Tapering sacubitril/valsartan doses may worsen LV recovery in HF patients

29 Jan 2020
Tapering sacubitril/valsartan doses may worsen LV recovery in HF patients

Higher initial doses of sacubitril/valsartan are associated with better recovery of left ventricular (LV) function in heart failure (HF) patients, a recent study has shown.

The study included 437 consecutive HF patients (mean age, 61.2±14.5 years; 74.6 percent male) who had left ventricular ejection fraction (LVEF) <40 percent at baseline. Participants were treated with sacubitril/valsartan. Recovery of LV function, defined as LVEF recovery to at least 50 percent, was assessed using echocardiography techniques.

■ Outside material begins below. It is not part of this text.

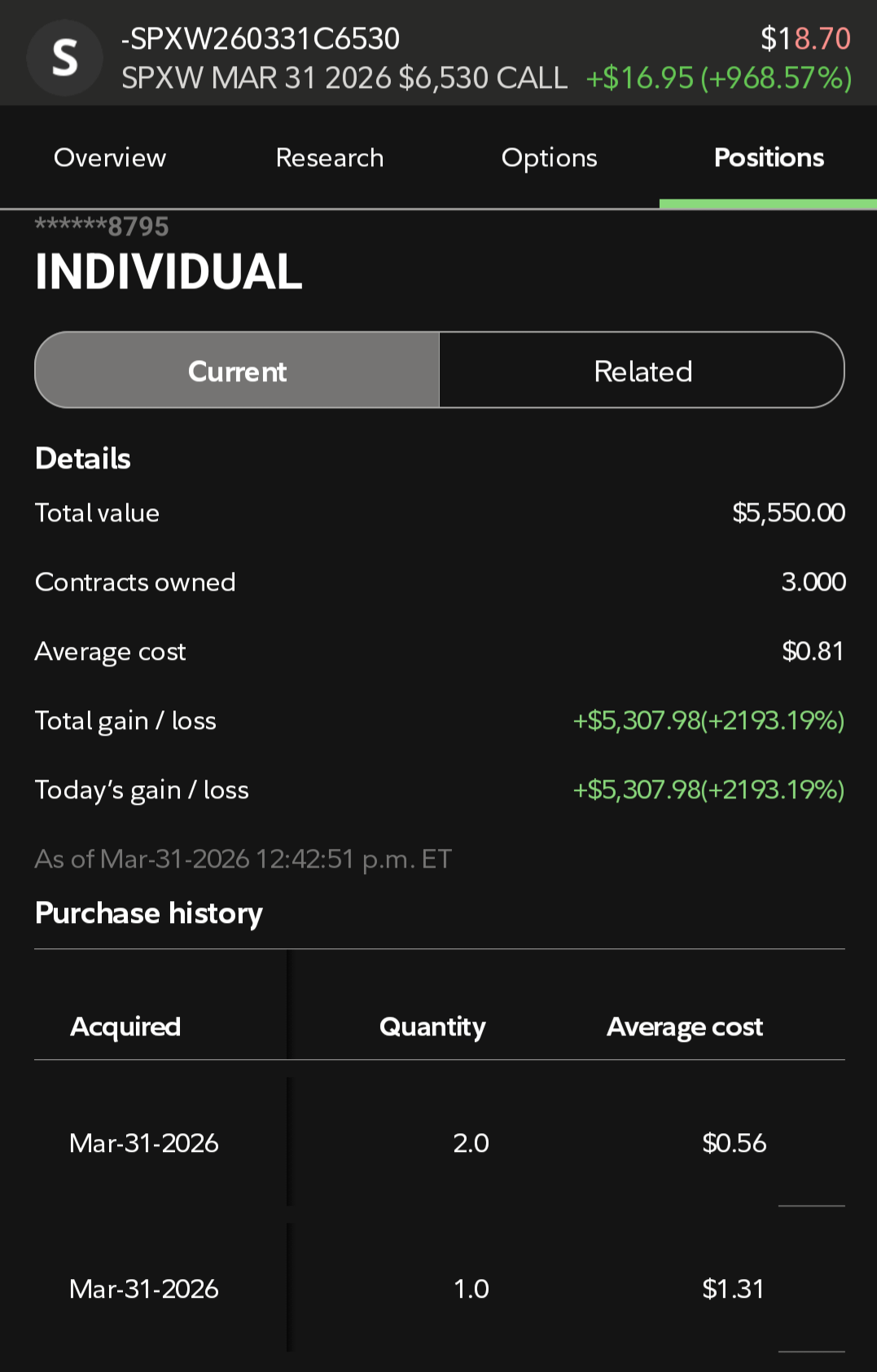Switch to the Related positions segment
Screen dimensions: 877x1372
[642, 371]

At baseline, mean LVEF was 26.9±6.6 percent, while the left atrial diameter was 49.4±8.8 mm. LV end-diastolic (LVEDD) and end-systolic (LVESD) diameters were 59.3±8.8 and 49.0±10.2 mm, respectively. Over the mean follow-up period of 557±136 days, these parameters improved significantly. LVEF, for example, increased by 7.7±11.1 percent.

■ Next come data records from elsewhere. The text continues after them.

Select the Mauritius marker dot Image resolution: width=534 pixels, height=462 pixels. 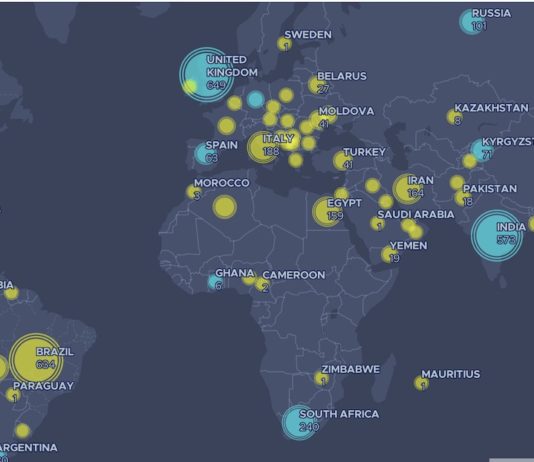[421, 383]
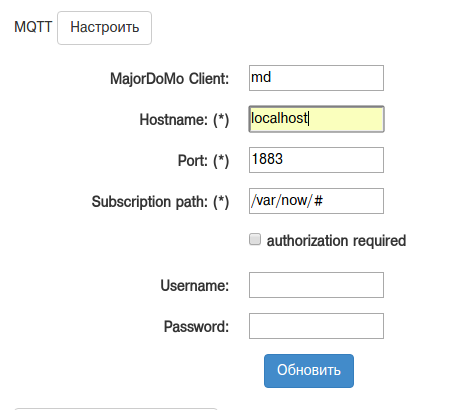
Task: Click the (*) required marker beside Hostname
Action: click(x=221, y=120)
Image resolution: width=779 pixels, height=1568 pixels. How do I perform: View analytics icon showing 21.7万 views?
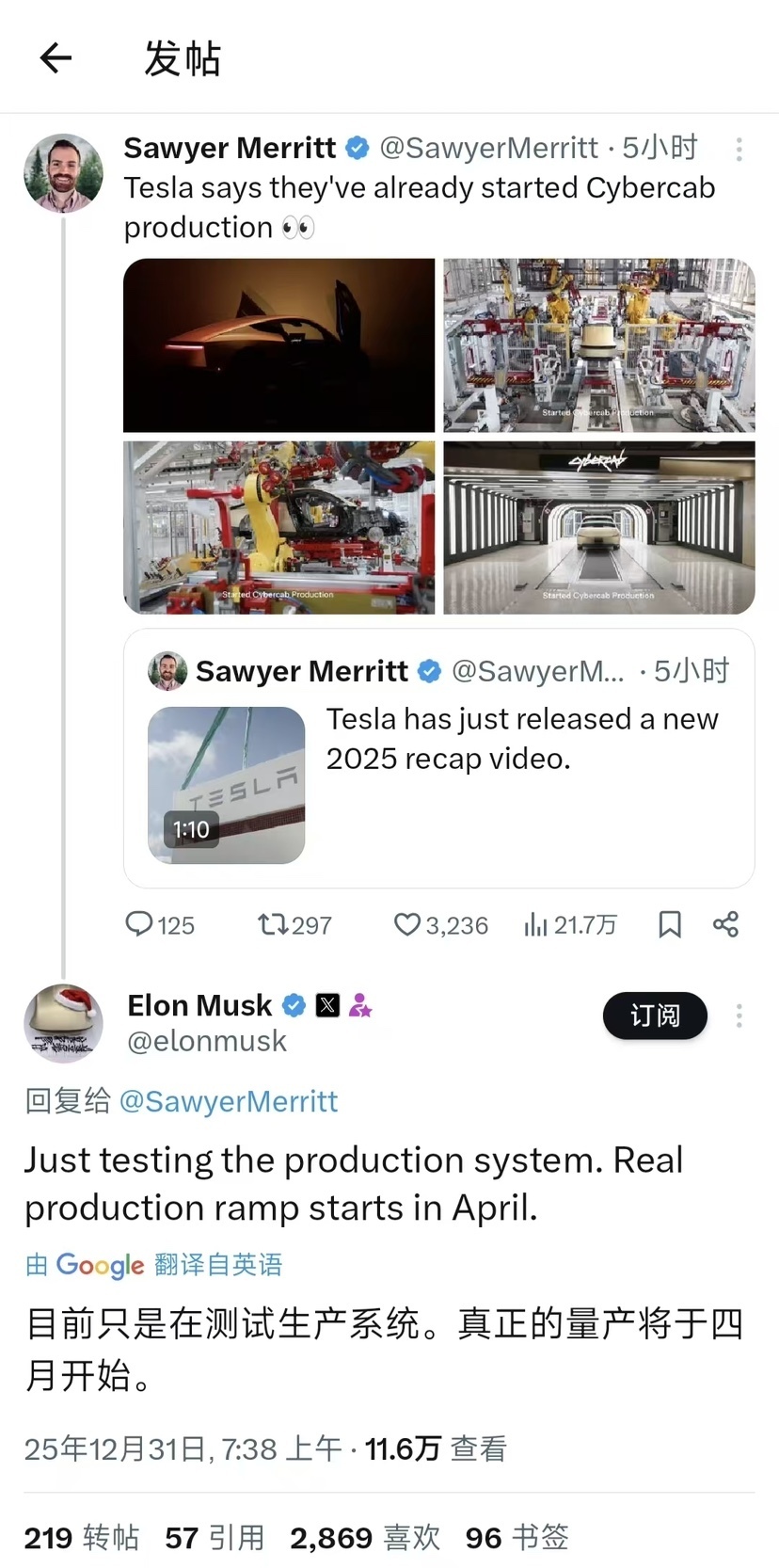(536, 924)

Seventy-seven patients showed LVEF recovery to at least 50 percent by 12 months. These patients tended to have higher LVEFs at baseline (p=0.004), with smaller LV diameters. Initial doses of sacubitril/valsartan were likewise greater in these patients (106.5±41.4 vs 90.6±40.9 mg; p=0.002).

Those who had LVEF recovery were also significantly more likely to have nonischaemic cardiomyopathies (77.9 percent vs 55.6 percent; p<0.001) and atrial fibrillation (48.1 percent vs 34.7 percent; p=0.028). A history of myocardial infarction, on the other hand, was rarer (14.3 percent vs 32.5 percent; p=0.001).

Moreover, those with recovered LVEF showed significantly better survival outcomes than their nonrecovered counterparts (mortality rate: 11.7 percent vs 24.4 percent; hazard ratio, 0.42, 95 percent confidence interval, 0.21–0.84; p=0.014).